Au cours de la décennie qui vient de s’écouler, l’Assemblée générale et le Conseil de sécurité ont tous deux reconnu l’importance de la consolidation de la paix et la nécessité d’œuvrer en collaboration avec tout un ensemble de partenaires, y compris les organisations non gouvernementales et le secteur privé.


Le Conseil a reconnu avec raison que les activités de consolidation de la paix constituaient un élément essentiel des missions de maintien de la paix et qu’elles devaient comporter la mise en œuvre de moyens de prévention tels que l’alerte rapide, la diplomatie, le déploiement préventif et le désarmement.


Dans des pays aussi divers que la Bosnie-Herzégovine, le Cambodge, El Salvador, le Guatemala, le Libéria ou le Mozambique, les activités de consolidation de la paix ont permis d’empêcher la rupture des accords de paix et d’en faciliter l’application. Dans des pays comme Haïti, la Guinée-Bissau ou la République centrafricaine, elles ont contribué à maintenir une fragile stabilité.


Pour faire face à une demande croissante, l’Organisation des Nations Unies a ouvert, à titre d’essai, des bureaux d’appui à la consolidation de la paix en Guinée-Bissau, au Libéria, en République centrafricaine et au Tadjikistan.


Bien qu’ils existent depuis relativement peu de temps et malgré leurs ressources limitées, ces bureaux avancés ont aidé les gouvernements à détruire les armes, à se doter d’institutions et à mobiliser l’aide internationale pour répondre aux besoins de leur pays. Comme vous le savez, nous étudions actuellement la possibilité d’établir en Somalie une présence qui aurait pour but la consolidation de la paix.


Le Conseil a un rôle primordial à jouer. Mobiliser durablement des ressources et susciter une volonté politique solide de la part de la communauté internationale sont parmi les principales difficultés de la consolidation de la paix.
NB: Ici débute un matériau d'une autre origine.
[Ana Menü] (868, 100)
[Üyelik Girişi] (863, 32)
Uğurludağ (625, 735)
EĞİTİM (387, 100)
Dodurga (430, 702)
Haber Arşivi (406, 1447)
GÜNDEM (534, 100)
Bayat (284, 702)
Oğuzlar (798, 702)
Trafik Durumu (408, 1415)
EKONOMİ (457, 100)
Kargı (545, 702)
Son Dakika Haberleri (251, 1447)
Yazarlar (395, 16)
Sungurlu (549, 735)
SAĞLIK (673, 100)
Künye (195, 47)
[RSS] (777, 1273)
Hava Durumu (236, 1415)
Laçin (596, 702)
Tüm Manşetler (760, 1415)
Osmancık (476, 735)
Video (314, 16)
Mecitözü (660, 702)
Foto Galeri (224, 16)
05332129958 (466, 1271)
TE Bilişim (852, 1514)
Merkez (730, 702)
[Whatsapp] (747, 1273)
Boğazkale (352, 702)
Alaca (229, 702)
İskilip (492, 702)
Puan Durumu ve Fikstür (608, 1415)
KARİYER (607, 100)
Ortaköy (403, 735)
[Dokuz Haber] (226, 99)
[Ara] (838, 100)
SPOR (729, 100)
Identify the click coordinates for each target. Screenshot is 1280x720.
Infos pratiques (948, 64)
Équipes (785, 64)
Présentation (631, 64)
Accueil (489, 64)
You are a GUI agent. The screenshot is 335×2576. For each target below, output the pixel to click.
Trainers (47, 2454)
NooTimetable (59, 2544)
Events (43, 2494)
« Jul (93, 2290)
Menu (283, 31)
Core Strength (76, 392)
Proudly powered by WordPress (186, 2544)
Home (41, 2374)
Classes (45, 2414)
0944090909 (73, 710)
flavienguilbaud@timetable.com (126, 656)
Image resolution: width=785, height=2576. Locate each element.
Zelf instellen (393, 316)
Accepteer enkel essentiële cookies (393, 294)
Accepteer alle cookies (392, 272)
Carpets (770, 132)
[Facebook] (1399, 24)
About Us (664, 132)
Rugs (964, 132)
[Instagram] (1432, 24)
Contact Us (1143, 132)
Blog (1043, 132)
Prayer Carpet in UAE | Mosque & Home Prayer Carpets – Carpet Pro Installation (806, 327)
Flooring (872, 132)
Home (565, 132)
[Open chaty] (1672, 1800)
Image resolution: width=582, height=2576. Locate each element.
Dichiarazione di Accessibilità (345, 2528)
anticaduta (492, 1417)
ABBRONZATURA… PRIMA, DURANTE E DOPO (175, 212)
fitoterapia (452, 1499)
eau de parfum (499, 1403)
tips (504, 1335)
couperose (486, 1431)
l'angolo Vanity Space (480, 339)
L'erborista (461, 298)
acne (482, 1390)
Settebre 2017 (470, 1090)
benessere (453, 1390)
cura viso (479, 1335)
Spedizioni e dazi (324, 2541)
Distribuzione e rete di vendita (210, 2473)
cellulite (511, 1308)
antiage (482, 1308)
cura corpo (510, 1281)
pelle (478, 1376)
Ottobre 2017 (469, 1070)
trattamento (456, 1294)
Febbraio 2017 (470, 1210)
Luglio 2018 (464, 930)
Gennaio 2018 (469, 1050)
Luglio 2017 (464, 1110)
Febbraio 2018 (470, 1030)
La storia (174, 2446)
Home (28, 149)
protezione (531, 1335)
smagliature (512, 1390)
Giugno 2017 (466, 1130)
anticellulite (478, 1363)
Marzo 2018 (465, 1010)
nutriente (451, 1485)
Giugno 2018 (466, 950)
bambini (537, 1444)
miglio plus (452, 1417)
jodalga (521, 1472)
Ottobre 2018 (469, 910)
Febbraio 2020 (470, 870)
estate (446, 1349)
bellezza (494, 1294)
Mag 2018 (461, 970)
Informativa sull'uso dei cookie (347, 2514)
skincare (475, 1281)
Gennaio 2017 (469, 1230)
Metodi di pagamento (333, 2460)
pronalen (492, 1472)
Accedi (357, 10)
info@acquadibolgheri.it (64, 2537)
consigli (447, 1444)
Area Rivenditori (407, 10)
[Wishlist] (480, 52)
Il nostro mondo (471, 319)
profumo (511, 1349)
De bonnes idées ont été formulées dans des domaines importants comme l’application des accords de paix ou la conception des opérations de maintien de la paix, et le Conseil pourrait en tenir compte lors de ses mandats futurs.


Nul doute que la réunion que nous aurons demain et mercredi avec les organisations régionales portera ses fruits. Je me réjouis de savoir que les Présidents de l’Assemblée générale, du Conseil de sécurité et du Conseil économique et social y participeront tous trois et je ne doute pas que le Conseil voudra apporter son plein appui aux conclusions de la réunion.

Monsieur le Président,

Excellences,


La consolidation de la paix pose des problèmes complexes et multiples. Je ferai de mon mieux sur le plan pratique pour apporter des améliorations aux projets de consolidation de la paix dans lesquels nous nous engagerons et pour tirer parti au maximum des compétences du système des Nations Unies et de nos nombreux partenaires.


Mais je demanderai aussi aux membres du Conseil de faire davantage sur le plan politique pour accorder un degré de priorité plus élevé à la consolidation de la paix et pour faire mieux connaître ces activités, en faisant figurer cette question au premier rang de leurs préoccupations.


La consolidation de la paix ne doit pas être considérée comme une activité d’appoint que l’on réserve pour plus tard et à laquelle on a recours lorsque les conditions, les ressources ou la situation politique le permettent. Il s’agit d’un outil essentiel, qui a fait ses preuves. Prenons ensemble l’engagement de développer cet outil, de l’améliorer, puis de l’utiliser le moment venu.